*** Information supplied

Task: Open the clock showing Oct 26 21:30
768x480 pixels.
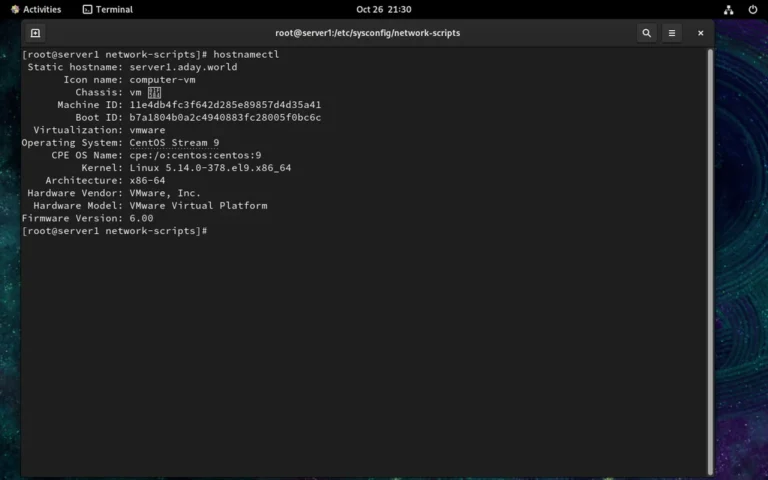Action: pyautogui.click(x=383, y=9)
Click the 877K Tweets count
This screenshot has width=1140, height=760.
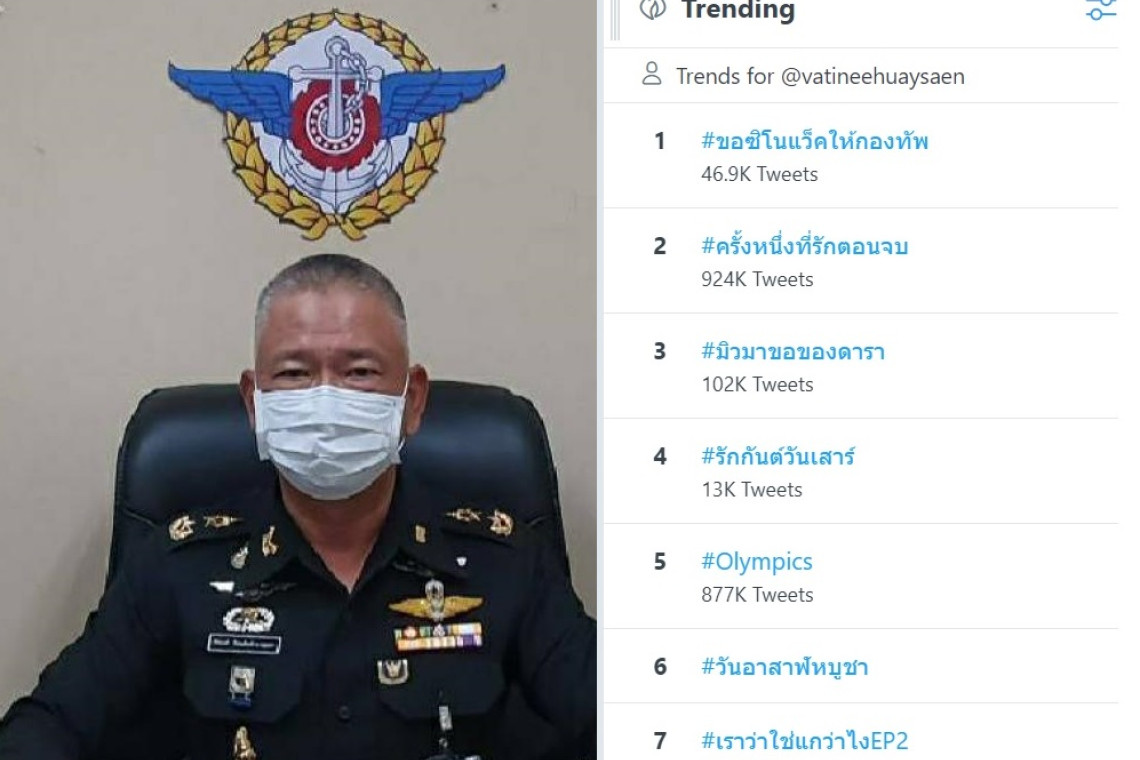757,594
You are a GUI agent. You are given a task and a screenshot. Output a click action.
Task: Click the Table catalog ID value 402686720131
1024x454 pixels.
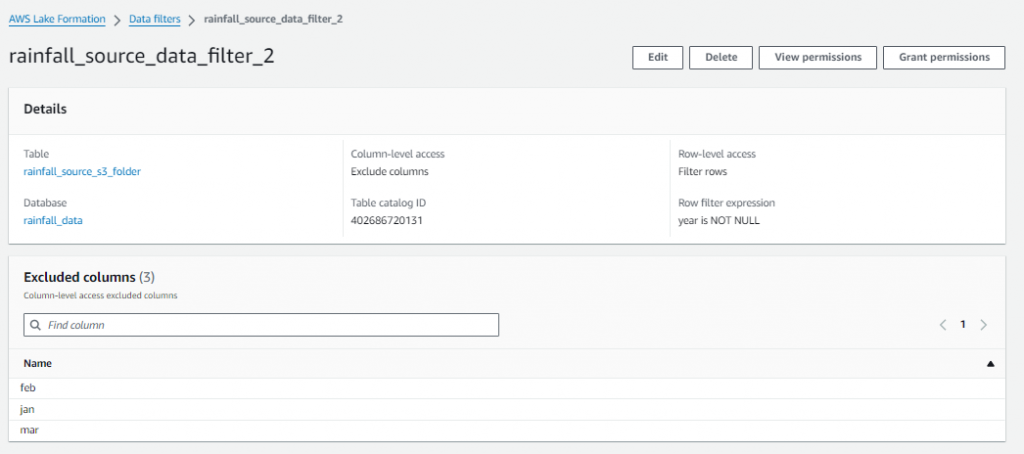[387, 220]
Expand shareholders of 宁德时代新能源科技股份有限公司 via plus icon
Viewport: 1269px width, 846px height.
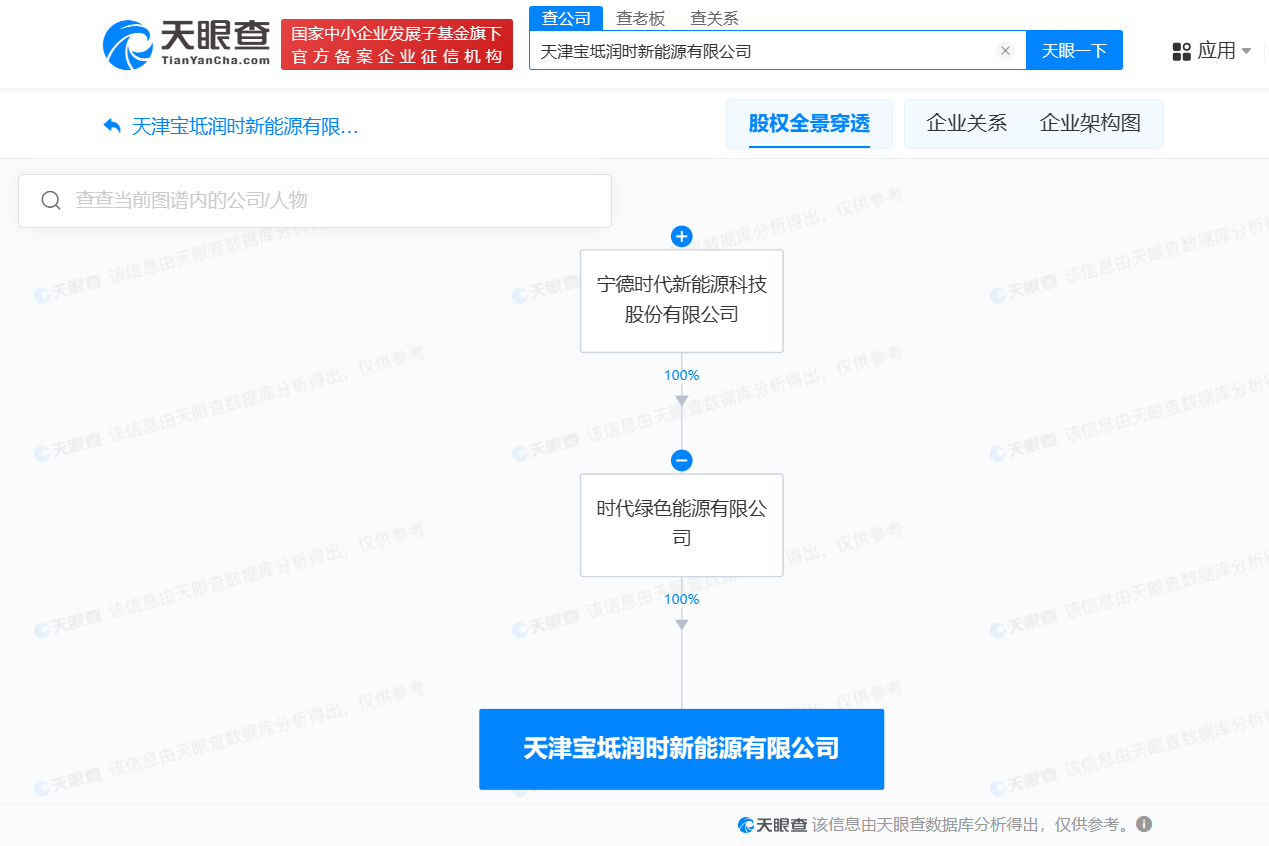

******

- _Exercise task_: Write out every line of the entries above as a JSON list of strings, one string per line, skipping blank lines and leaving out the pictures.

- _Solved exercise_:
[
  "Task: Open the clock showing Oct 26 21:30",
  "768x480 pixels.",
  "Action: pyautogui.click(x=383, y=9)",
  "Click the 877K Tweets count",
  "This screenshot has width=1140, height=760.",
  "757,594",
  "You are a GUI agent. You are given a task and a screenshot. Output a click action.",
  "Task: Click the Table catalog ID value 402686720131",
  "1024x454 pixels.",
  "[387, 220]",
  "Expand shareholders of 宁德时代新能源科技股份有限公司 via plus icon",
  "Viewport: 1269px width, 846px height."
]